**Your objective**
Could you extract every entry below and reproduce it exactly?

- - - - - - -

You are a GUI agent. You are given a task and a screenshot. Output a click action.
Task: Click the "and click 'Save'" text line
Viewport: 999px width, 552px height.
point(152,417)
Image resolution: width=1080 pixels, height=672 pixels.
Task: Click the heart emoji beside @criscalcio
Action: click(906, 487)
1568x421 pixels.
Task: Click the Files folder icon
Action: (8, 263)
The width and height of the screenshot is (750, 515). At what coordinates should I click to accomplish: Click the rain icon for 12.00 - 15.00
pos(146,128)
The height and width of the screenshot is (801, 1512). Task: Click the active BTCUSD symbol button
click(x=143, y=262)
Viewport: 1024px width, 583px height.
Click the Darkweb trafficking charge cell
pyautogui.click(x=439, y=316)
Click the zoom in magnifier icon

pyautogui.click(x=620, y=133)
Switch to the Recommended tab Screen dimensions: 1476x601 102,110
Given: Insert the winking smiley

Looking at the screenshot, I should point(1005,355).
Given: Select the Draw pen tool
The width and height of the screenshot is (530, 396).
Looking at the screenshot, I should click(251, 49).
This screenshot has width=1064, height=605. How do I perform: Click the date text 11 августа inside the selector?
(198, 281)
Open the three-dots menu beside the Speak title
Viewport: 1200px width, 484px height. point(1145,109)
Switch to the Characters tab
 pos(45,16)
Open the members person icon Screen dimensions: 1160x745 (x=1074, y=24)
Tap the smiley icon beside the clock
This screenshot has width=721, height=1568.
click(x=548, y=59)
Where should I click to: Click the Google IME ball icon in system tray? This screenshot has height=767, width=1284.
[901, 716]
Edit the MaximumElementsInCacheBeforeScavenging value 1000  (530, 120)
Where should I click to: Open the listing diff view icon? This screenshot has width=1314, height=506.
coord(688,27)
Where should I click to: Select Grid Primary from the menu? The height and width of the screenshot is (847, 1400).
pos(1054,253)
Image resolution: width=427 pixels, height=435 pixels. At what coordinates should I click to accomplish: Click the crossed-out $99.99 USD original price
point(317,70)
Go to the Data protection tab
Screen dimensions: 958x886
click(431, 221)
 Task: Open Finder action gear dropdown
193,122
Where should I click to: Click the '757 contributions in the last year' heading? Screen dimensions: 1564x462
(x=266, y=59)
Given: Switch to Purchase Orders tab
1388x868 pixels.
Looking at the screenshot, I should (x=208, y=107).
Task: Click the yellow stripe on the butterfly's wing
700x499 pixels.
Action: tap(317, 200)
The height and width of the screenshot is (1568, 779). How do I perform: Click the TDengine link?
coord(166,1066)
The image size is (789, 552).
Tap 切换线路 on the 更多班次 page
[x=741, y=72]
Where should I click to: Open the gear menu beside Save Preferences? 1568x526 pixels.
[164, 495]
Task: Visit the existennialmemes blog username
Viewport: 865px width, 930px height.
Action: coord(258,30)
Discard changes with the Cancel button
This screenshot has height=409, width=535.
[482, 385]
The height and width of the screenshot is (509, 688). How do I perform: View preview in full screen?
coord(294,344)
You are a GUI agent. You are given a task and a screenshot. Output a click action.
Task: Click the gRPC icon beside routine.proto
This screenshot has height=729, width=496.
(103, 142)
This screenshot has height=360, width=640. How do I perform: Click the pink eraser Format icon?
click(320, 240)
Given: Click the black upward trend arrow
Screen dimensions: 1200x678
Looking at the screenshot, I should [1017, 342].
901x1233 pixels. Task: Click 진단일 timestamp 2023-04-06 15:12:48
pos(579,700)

- - - - - - -

**Answer to this exercise**
You are a GUI agent. You are given a task and a screenshot. Output a click action.
Task: Click the "and click 'Save'" text line
Viewport: 999px width, 552px height.
point(152,417)
Image resolution: width=1080 pixels, height=672 pixels.
Task: Click the heart emoji beside @criscalcio
Action: click(906, 487)
1568x421 pixels.
Task: Click the Files folder icon
Action: (8, 263)
The width and height of the screenshot is (750, 515). At what coordinates should I click to accomplish: Click the rain icon for 12.00 - 15.00
pos(146,128)
The height and width of the screenshot is (801, 1512). Task: Click the active BTCUSD symbol button
click(x=143, y=262)
Viewport: 1024px width, 583px height.
Click the Darkweb trafficking charge cell
pyautogui.click(x=439, y=316)
Click the zoom in magnifier icon

pyautogui.click(x=620, y=133)
Switch to the Recommended tab Screen dimensions: 1476x601 102,110
Given: Insert the winking smiley

Looking at the screenshot, I should point(1005,355).
Given: Select the Draw pen tool
The width and height of the screenshot is (530, 396).
Looking at the screenshot, I should click(251, 49).
This screenshot has width=1064, height=605. How do I perform: Click the date text 11 августа inside the selector?
(198, 281)
Open the three-dots menu beside the Speak title
Viewport: 1200px width, 484px height. point(1145,109)
Switch to the Characters tab
 pos(45,16)
Open the members person icon Screen dimensions: 1160x745 (x=1074, y=24)
Tap the smiley icon beside the clock
This screenshot has width=721, height=1568.
click(x=548, y=59)
Where should I click to: Click the Google IME ball icon in system tray? This screenshot has height=767, width=1284.
[901, 716]
Edit the MaximumElementsInCacheBeforeScavenging value 1000  (530, 120)
Where should I click to: Open the listing diff view icon? This screenshot has width=1314, height=506.
coord(688,27)
Where should I click to: Select Grid Primary from the menu? The height and width of the screenshot is (847, 1400).
pos(1054,253)
Image resolution: width=427 pixels, height=435 pixels. At what coordinates should I click to accomplish: Click the crossed-out $99.99 USD original price
point(317,70)
Go to the Data protection tab
Screen dimensions: 958x886
click(431, 221)
 Task: Open Finder action gear dropdown
193,122
Where should I click to: Click the '757 contributions in the last year' heading? Screen dimensions: 1564x462
(x=266, y=59)
Given: Switch to Purchase Orders tab
1388x868 pixels.
Looking at the screenshot, I should (x=208, y=107).
Task: Click the yellow stripe on the butterfly's wing
700x499 pixels.
Action: tap(317, 200)
The height and width of the screenshot is (1568, 779). How do I perform: Click the TDengine link?
coord(166,1066)
The image size is (789, 552).
Tap 切换线路 on the 更多班次 page
[x=741, y=72]
Where should I click to: Open the gear menu beside Save Preferences? 1568x526 pixels.
[164, 495]
Task: Visit the existennialmemes blog username
Viewport: 865px width, 930px height.
Action: coord(258,30)
Discard changes with the Cancel button
This screenshot has height=409, width=535.
[482, 385]
The height and width of the screenshot is (509, 688). How do I perform: View preview in full screen?
coord(294,344)
You are a GUI agent. You are given a task and a screenshot. Output a click action.
Task: Click the gRPC icon beside routine.proto
This screenshot has height=729, width=496.
(103, 142)
This screenshot has height=360, width=640. How do I perform: Click the pink eraser Format icon?
click(320, 240)
Given: Click the black upward trend arrow
Screen dimensions: 1200x678
Looking at the screenshot, I should [1017, 342].
901x1233 pixels. Task: Click 진단일 timestamp 2023-04-06 15:12:48
pos(579,700)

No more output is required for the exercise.